“雖然他們逃出來了卻還是很危險,幽都到處都是他的人。
查理躺在光年的背上,他的身體慢慢變的虛幻透明,仿佛下一刻就要消失一般。”
這時查理說起曾經來到幽都的經曆,“那年我和老大在各個時空送信件,
老大當時受了傷,又恰時遇到空間亂流,我們兩人神魂降落在了幽都,然後便被這靈王收留,”
“也是那次要離開之際,他用幻靈果改變了我曾經的樣貌,
隻是沒有想到再遇他時已經物是人非了。”
“蘇蘇你不要說話,感覺身後的人兒越來越輕,
光年空洞的眼眶閃爍著黯然的光澤,不安無力的看著這一切,”
“慕容雨在空中畫出一道符咒,符咒即刻打在蘇蘇身後,
即將消失的身形清晰過來慢慢恢複正常。”
“光年感受周圍緊迫的氣氛,抬起頭一張黑色牌匾赫然寫著兩個大字,“鬼城!”
麵前又是一道關卡,所有人整齊排列接受檢查,
周圍巡邏戒備森嚴,光年壓低身體,將蘇蘇隱於影空間內。”
“眼前一恍惚,他的身體瞬間透明,背後被溫柔的掌力輕輕一推!
他的身體與前方一個男子重合,他像幽靈一樣附體在對方身上,
呃!心頭怪異的滋味讓他無所適從。”
“男子伸出手,接受全麵檢查!嗯沒問題走吧!
男人走進鬼城,不稍片刻他也被排斥彈飛出去,離開了對方”
“查理也從自己的影空間走出來,扶住快要爆炸的腦袋,有氣無力的看著光年
嗯?老大人呢?蘇蘇瞪大眼睛,看向四周苦惱不已,老大還是一聲不響走了嗎?”
“他攤開雙手,看著老大臨走時給自己留下的幻果他眼前一亮
來!光年你一半,我一半!這是可以讓人改頭換麵的奇物,為了更好的逃避追捕隻能如此了。”
“光年也奇異的看著它,這個世界上竟然有可能改變麵貌的靈果,這不就是變相性給自己整容。”
“光年接過它毫不遲疑的放進嘴裡,然後按照查理所說,
對自己的臉進行揉捏,用力向外拉扯著自己的身體,全身都進行了一番大整修。”
“查理怔愣住了,默默的看著光年,他以為光年隻是稍微改變一下,沒想到光年會這麼大整改自己。”

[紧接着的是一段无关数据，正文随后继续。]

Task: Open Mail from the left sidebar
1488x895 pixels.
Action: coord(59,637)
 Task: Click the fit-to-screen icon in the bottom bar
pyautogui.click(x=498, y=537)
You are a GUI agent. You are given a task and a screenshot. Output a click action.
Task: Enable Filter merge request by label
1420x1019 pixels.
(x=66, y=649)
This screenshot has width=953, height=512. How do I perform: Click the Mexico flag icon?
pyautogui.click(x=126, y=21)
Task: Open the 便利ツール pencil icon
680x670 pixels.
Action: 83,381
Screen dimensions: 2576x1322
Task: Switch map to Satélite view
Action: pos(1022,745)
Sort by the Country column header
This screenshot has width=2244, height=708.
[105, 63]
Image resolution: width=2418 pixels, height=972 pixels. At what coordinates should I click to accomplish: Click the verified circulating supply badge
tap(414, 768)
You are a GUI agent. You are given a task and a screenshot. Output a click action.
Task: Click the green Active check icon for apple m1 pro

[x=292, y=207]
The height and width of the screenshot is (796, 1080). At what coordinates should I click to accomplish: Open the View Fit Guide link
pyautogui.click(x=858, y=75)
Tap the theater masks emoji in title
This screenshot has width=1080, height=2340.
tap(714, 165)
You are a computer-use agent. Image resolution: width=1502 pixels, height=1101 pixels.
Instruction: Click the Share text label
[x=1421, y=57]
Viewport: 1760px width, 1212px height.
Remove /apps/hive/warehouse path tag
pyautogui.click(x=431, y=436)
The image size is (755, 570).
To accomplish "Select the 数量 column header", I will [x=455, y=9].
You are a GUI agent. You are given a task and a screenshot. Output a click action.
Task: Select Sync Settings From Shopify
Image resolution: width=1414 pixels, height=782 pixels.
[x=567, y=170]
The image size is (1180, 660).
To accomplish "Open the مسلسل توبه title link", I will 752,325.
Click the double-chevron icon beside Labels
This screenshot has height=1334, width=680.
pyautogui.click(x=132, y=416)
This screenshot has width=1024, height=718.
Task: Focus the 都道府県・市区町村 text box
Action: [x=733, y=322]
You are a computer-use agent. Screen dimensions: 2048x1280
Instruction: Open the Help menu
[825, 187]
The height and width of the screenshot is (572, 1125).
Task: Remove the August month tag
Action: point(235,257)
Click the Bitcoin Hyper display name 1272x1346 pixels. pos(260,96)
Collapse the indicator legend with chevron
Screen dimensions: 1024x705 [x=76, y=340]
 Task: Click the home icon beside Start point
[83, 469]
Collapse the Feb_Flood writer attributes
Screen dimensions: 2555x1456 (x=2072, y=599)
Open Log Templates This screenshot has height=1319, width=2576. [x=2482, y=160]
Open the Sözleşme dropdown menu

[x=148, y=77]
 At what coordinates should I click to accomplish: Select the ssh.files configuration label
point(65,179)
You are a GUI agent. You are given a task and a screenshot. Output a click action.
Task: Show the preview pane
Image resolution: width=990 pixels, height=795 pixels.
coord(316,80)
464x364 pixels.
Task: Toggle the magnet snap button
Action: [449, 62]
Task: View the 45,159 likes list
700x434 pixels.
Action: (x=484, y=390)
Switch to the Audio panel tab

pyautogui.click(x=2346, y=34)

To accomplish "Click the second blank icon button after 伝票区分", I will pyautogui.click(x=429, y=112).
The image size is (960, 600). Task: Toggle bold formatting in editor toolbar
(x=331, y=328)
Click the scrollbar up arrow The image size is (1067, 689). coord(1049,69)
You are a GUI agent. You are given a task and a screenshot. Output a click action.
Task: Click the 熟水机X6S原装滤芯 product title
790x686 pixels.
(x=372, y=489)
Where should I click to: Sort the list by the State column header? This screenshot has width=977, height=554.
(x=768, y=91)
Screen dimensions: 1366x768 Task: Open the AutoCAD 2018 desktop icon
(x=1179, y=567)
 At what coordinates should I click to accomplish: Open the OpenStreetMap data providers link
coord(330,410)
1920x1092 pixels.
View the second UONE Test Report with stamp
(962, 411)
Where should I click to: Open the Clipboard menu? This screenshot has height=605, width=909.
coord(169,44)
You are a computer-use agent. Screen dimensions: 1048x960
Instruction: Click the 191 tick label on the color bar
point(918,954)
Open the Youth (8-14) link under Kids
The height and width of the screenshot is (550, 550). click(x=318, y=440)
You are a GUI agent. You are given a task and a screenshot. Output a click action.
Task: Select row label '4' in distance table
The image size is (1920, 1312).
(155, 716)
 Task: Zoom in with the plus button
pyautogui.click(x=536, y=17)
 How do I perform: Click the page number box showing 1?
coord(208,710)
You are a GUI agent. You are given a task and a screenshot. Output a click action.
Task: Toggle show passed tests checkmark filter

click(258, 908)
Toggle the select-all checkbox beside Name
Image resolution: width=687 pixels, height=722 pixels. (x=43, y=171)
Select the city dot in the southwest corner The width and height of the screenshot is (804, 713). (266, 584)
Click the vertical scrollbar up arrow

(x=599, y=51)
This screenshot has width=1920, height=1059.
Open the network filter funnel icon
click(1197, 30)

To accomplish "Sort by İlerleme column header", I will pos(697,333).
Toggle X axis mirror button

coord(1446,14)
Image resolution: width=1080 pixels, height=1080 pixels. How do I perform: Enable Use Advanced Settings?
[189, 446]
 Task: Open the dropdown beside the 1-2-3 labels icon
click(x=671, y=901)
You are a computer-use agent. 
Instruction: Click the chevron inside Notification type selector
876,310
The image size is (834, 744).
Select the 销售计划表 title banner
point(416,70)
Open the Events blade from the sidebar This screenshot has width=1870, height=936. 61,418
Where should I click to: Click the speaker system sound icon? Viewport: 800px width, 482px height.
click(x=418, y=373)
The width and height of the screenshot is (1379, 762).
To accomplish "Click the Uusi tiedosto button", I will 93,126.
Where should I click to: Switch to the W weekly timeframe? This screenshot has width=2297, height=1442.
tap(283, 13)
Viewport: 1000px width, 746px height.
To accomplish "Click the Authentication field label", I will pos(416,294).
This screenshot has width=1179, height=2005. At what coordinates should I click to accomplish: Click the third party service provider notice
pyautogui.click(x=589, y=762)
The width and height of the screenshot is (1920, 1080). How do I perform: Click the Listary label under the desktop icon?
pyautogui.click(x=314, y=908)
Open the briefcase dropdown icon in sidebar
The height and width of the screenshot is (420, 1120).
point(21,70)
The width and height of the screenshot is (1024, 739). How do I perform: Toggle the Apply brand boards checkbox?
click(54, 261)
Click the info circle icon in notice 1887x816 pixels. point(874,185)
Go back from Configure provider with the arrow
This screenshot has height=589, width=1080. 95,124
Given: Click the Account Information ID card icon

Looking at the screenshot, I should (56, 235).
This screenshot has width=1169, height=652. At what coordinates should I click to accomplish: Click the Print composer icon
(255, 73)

“你感覺我現在如何?查理不自然點了點頭,是認不出原來的模樣了,
呃?
為什麼光年要把自己弄成一個胖子啊?”
等光年以後成為一個舉世無雙的大人物,這樣會不會被稱為十大未解之謎?”
“而正深入靈宮的身影,雙手之上炫飛著兩柄由冰雪凝聚的冰刃,
咻咻!
虛空橫渡激射而去。”
“無數道厲影無聲無息穿梭空氣之中,守衛甚至還未來的及感受威脅的氣息,
身體本能站崗著,不知道自己已經死亡。”
“手中優雅的一繞指,靈火勾勒出幽邃的符文之網,
整片靈宮籠罩,而鎮守靈宮的士兵眼神一變,紅眸一閃而過瞬間軀殼被靈火異氣控製。”
“放下黑色魔杵,士兵恭敬的半跪下身,頃刻間靈宮已經易主。”
“與此另外一邊,而正想著如何通過這一道關卡的兩人,
光年靈光一閃想到一個對策,用自己影靈之氣幻化出一個黑色木板。”
“光年躺在黑色木板上閉上眼睛無病呻吟著,
看著肥大的臉龐臃腫的身體查理無語至極,光年對自己的形象真的是完全不在乎啊!”
咳咳,“查理也展露出病態,根本不需要偽裝,
推著兄弟慢慢來到城門之下,賣起慘來,跪倒在軍爺腳下。”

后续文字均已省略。